While Apple seems focused on reducing complexity, the epigenome just can’t stop increasing it. Researchers from the Ludwig-Maximilians-University in Munich have shown that Tet enzymes oxidize not only the methyl group of methyl-cytosine (mC) but also thymine (T).
An analog to the traditional oxidation of 5mC to 5hydroxymethyl-cytosine (5hmC), this case generates hydroxymethyl-uracil (5hmU). By tracing metabolically stable isotopes (incorporated into the genomic DNA of mouse ES stem cells) the team found:
- 5hmU is more abundant in mouse ES cells relative to differentiated tissues.
- This includes the brain where 5hmC is at higher levels than in ES cells.
- Tet1 and Tet2 enzymatically oxidize T to 5hmU.
- 5hmU levels show distinct kinetics during priming of naïve mouse ES cells.
A Regulatory Role for 5hmU
Senior author Fabio Spada shares that “Deamination of 5hmC to 5hmU occurs at such low rates and/or the resulting hmU:G mismatches are so efficiently repaired that hmU deamination does not contribute to the steady state levels of hmU in mouse ES cells.”
This suggests to Spada that the “The 5hmU:A and 5hmC:G base pairs (as well as the 5hmU:G mismatch) share some binding proteins. The presence of 5hmU:A binders hints at a role for Tet-generated 5hmU in transcriptional control and chromatin remodelling. The biological relevance of T oxidation by Tet enzymes is now a major question. We now have further indications that Tet-dependant generation of 5hmU is tightly regulated and not just a byproduct of spurious Tet activity”.
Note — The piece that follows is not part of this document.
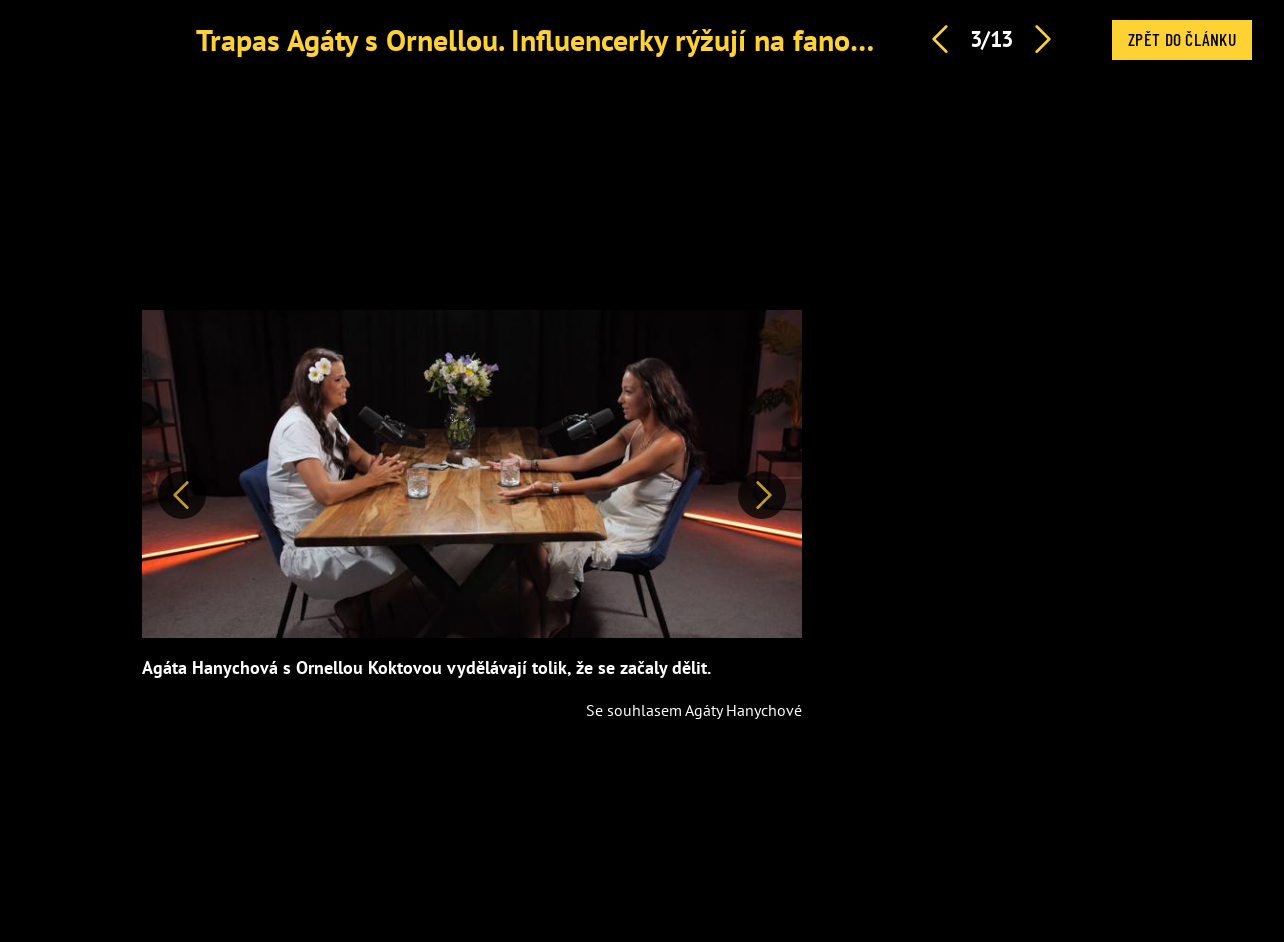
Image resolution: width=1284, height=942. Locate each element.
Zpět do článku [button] (1182, 39)
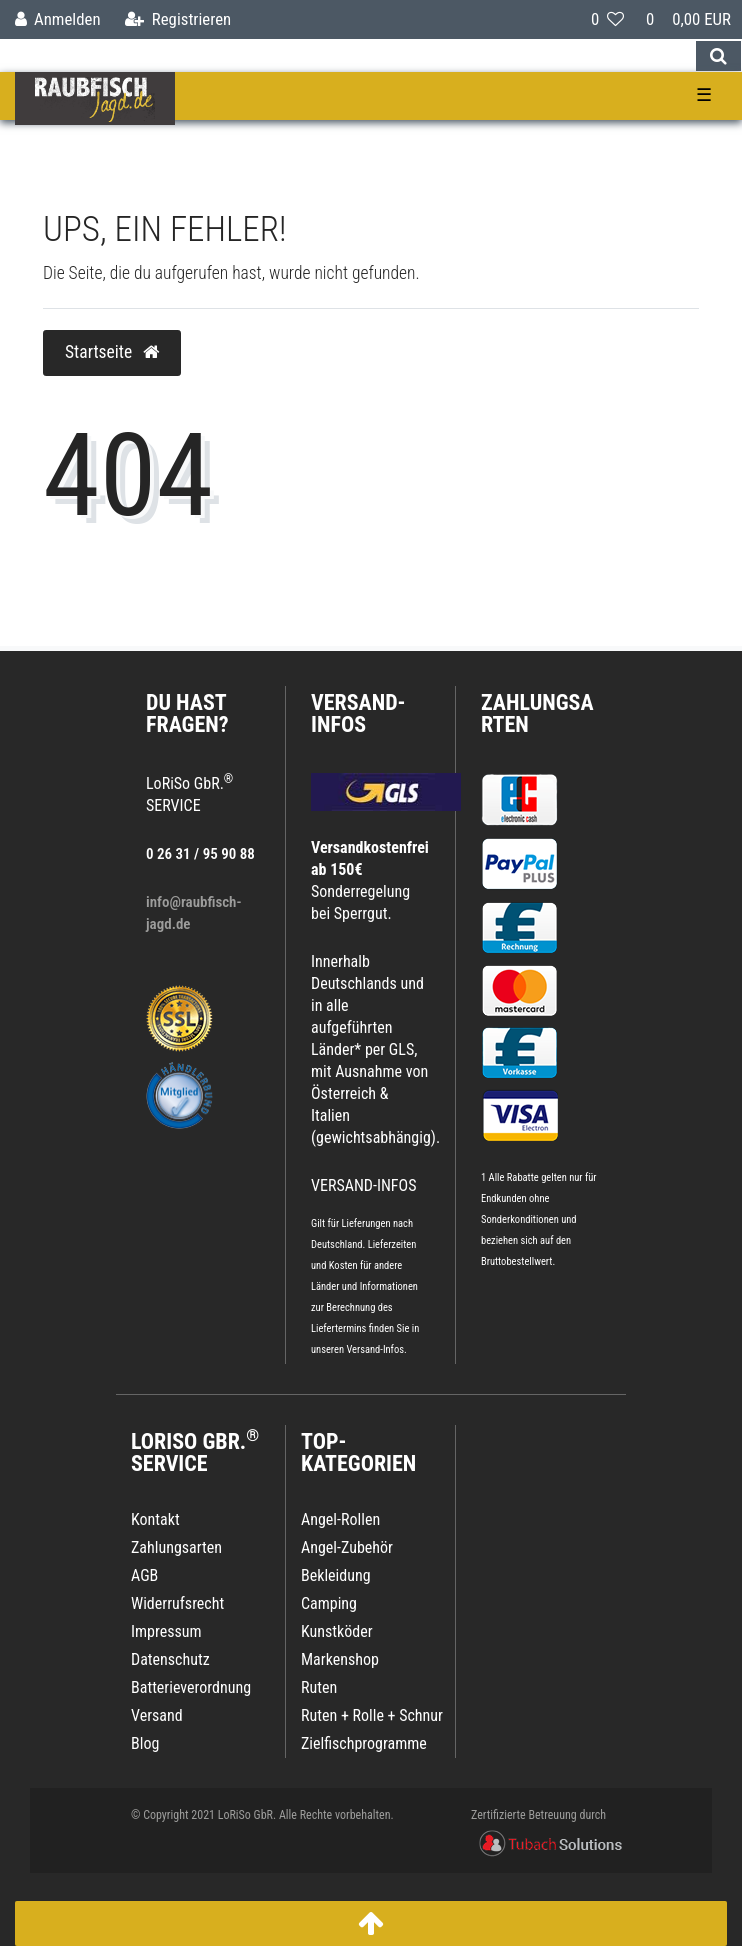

Spada concludes with his groups observation that the “genomic incorporation of 5hmU by direct feeding is highly toxic to cells and we confirmed it for ES cells. As 5hmU is incorporated in place of T it should not be mutagenic, so its toxicity is likely related to some other function. Due to the relatively low abundance of 5hmU and its similarity to 5hmC, the mystery of its role will not be an easy one to crack.”